By LIBBY CLUETT
It's important for citizens to tune in to what the 83rd Legislature plans for the future of public schools and, according to Mineral Wells ISD Supt. Gail Haterius, it's “very important to the Mineral Wells community for school funding to be a state and legislative priority.”
At issue are adequacy and equity when addressing public school funding, according to Haterius.
Adequately funding school districts, like MWISD, is “the best way to build and grow our economy to a level that our community expects,” she noted. “In Mineral Wells we have many students who come from lower-income households. Many of these students require extra teaching, tutoring and resources to help them adequately learn the curriculum. That requires extra teachers, paraprofessionals, time and funding.”
Over 70 percent of MWISD students are considered low income and “need these extra services to succeed,” she added.
“At Mineral Wells ISD we are concerned about both equity and adequacy issues for public education.

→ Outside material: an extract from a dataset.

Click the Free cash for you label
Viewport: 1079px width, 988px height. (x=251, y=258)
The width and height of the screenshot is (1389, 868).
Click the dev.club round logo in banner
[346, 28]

We don’t believe that a zip code should be the determining factor for the quality of education that is funded,” said Haterius. “I personally think that adequately funding schools is necessary in order to preserve our democracy.
“Thomas Jefferson counseled us 'To educate and inform the whole mass of the people … (as) They are the only sure reliance for the preservation of our liberty.' I interpret his statements to mean that the populace of all of our towns and cities need to be educated in order to continue having a free society that knows enough to be the economic driving forces for our great country but also the watch dogs of society. We don’t need a leveled society in which only certain classes of society are well educated,” she added.
Yet, in Texas, public school districts have largely been held to the same “target revenue” funding system since 2006-07, Haterius said. This target revenue has not increased despite rising costs in fuel, utilities an staffing.